Como diz um velho ditado, “tem boi na linha”. Na prática, a oligarquia nordestina quer manter o seu poder, quer fazer mais uma demonstração histórica de que está se lixando para a população pobre.
A governadora Rosalba Ciarlini Rosado faz parte de uma família que exerce o poder na região de Mossoró há mais de um século. Ela mesma foi prefeita três vezes. E o senador Agripino Maia, comenta o povo dos assentamentos, é sócio formal ou informal da empresa contratada para executar as obras do DNOCS. Nenhuma novidade para quem conhece as manobras espúrias da elite nordestina.
Mas, sinceramente, não existe como qualificar esta situação a não ser pela absoluta falta de bom senso, total estupidez ou apenas encobrimento de mais uma grande maracutaia.
Ao invés de divulgar e disseminar uma tecnologia nacional, produzida coletivamente no semiárido brasileiro, a região mais populosa do planeta neste ambiente, outro órgão do governo federal chega detonando tudo.

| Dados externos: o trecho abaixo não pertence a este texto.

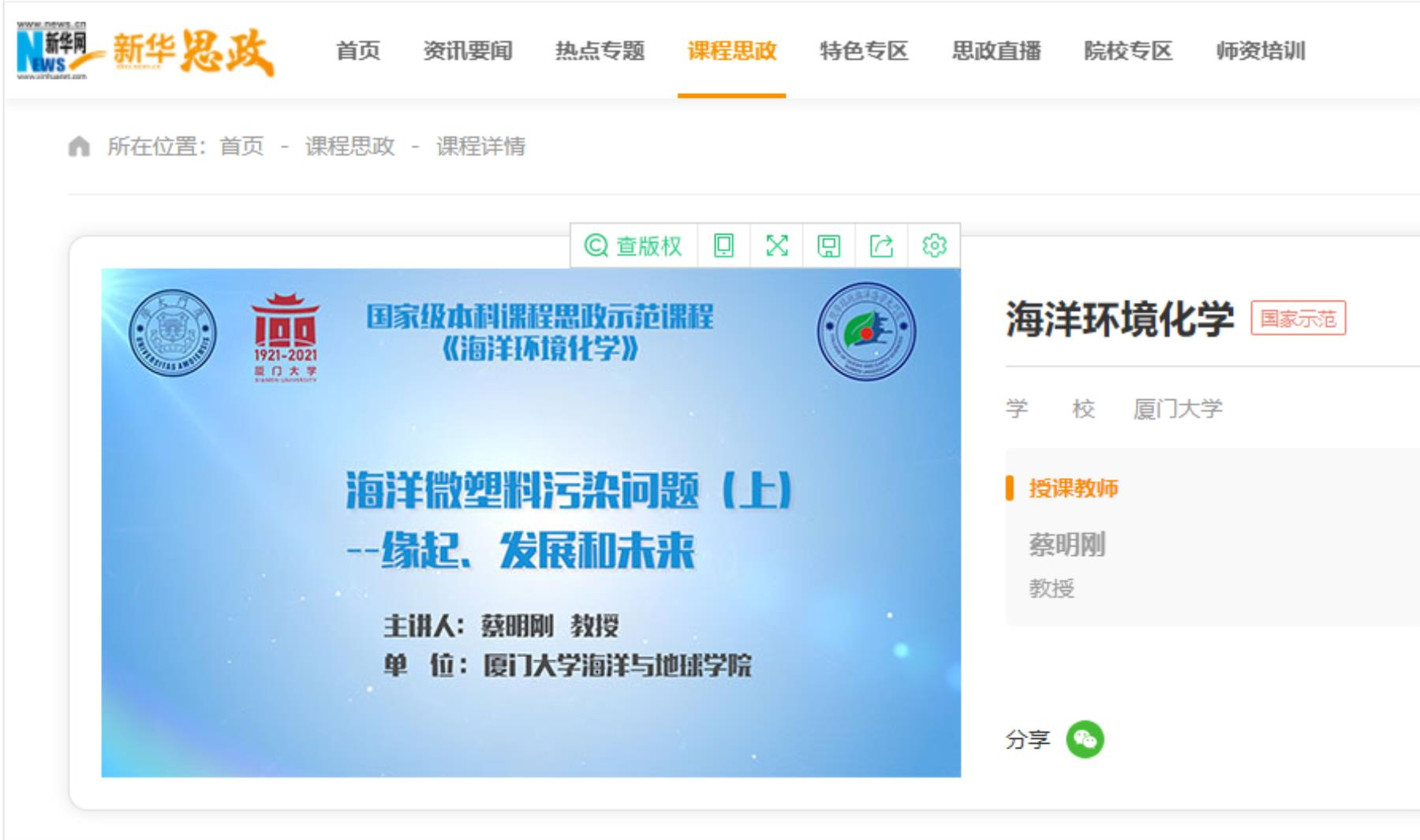Open the 首页 navigation tab
Image resolution: width=1420 pixels, height=840 pixels.
[358, 51]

Mais do que isso: existem cálculos da UFRN segundo os quais a Barragem Santa Cruz não tem como abastecer a cidade de Mossoró e as outras dezenas de cidades previstas no processo, além de distribuir água aos irrigantes.
FHC inaugurou a Barragem Santa Cruz
Para completar a história. A barragem foi inaugurada em 2002 pelo ex-presidente Fernando Henrique, em um evento fechado, controlado pelo Exército, que montou barreiras nas estradas duas semanas antes da inauguração.
Próxima comparação. No dia 8 de março de 2005, o presidente Lula comemorou o Dia Internacional da Mulher no assentamento Milagres, onde as catracas registraram a presença de 16 mil pessoas. Na região, muitos não acreditavam que o presidente da República entraria em um assentamento. E o motivo era especial: a abertura da linha de crédito PRONAF Mulher.
João Pedro Stédile deu um recado curto e direto no ato de solidariedade ao acampamento Edivan Pavan: no MST, só conseguiu terra quem resistiu, quem foi teimoso. Para isso, é preciso reunir o máximo de apoio, quanto mais gente melhor, e se possível protestar em Brasília, ocupando o Ministério da Integração Nacional ou a Secretaria Nacional de Irrigação. Em segundo lugar, é preciso parar as máquinas de alguma forma. Enfim, a estupidez está assumindo proporções maiores. Se não for negociada, vai criar outro foco de conflito, onde 800 famílias já avisaram que não entregarão a Chapada do Apodi para o agronegócio.
Na entrada da cidade há um outdoor, do Sindicato dos Trabalhadores e Trabalhadoras de Apodi, que registra: “a Chapada do Apodi é território da agricultura familiar camponesa”.